Still, the most troublesome part of the labels’ complaint is the remedies they ask for: a temporary restraining order as well as a permanent injunction that will bind “all third parties” and require them to help make Aurous disappear from the Internet. They’re asking for an order “enjoining all third parties with knowledge of the order from maintaining, operating, or providing advertising, financial, technical, or other support to Defendants.”

We’ve seen just how broadly the entertainment companies would like to define “support” for an Internet service they want to ban. In the “New Grooveshark” case earlier this year, the labels tried (without success) to force the Web optimization and security company CloudFlare to filter its users and ban anyone who used the word “Grooveshark” in a domain name. And in the “MovieTube” case, movie studios asked for an order binding every domain name registrar, registry, ISP, hosting provider, and social network, though they withdrew that request when major Internet companies voiced their concerns with the court.

This kind of request is part of a strategy by major entertainment companies to get through the courts what they failed to get from Congress with the SOPA/PIPA bills: the power to decide when a website or application is “rogue” and to force all kinds of Internet intermediaries to block and filter them, preferably without a trial or final judgment from a court.

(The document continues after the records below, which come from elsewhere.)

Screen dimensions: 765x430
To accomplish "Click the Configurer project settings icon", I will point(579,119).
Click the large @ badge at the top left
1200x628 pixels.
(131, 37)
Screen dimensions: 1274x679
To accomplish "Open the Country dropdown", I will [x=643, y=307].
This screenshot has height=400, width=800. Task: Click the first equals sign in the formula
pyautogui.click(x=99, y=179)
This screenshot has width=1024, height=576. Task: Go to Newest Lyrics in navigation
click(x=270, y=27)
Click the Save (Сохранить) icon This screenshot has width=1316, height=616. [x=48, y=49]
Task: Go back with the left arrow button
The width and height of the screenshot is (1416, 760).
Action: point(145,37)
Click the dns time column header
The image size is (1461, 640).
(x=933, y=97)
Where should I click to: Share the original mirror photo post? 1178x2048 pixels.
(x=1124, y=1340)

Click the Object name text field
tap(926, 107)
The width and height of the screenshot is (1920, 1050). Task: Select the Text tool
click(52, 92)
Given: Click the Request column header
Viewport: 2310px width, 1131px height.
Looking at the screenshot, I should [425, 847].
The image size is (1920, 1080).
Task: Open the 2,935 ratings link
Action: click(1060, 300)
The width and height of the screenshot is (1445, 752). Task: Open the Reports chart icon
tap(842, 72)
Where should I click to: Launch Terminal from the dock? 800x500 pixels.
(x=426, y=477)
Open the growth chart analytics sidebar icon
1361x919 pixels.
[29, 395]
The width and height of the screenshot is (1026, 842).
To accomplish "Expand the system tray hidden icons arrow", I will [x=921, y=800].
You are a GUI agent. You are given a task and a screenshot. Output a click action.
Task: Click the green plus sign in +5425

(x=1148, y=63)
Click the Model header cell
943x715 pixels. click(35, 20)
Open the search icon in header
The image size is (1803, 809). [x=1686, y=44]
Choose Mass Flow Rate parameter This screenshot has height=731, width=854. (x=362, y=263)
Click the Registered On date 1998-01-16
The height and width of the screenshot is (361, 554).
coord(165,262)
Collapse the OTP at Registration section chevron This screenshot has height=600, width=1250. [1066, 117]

The problems this would cause are the same as they were in 2011 when Congress considered creating such a censorship power—and rejected it. Co-opting the Internet’s infrastructure to regulate content (whether for copyright infringement, blasphemy, or criticism of government) makes the Internet less reliable and secure, and would destroy trust in the mechanisms (like the domain name system) that keep the Internet from fracturing into inaccessible local fiefdoms.

The courts should reject site-blocking power grabs like this one, and we’re confident that they will—if they get the facts and are informed of the harms. We hope that Internet companies of all sorts will stand up to the site-blocking agenda by fighting back when they receive court orders like the one the labels are asking for in this case, and by joining friend-of-the-court briefs.

Edited 10/19 to reflect that Pleer is not a BitTorrent tracker site.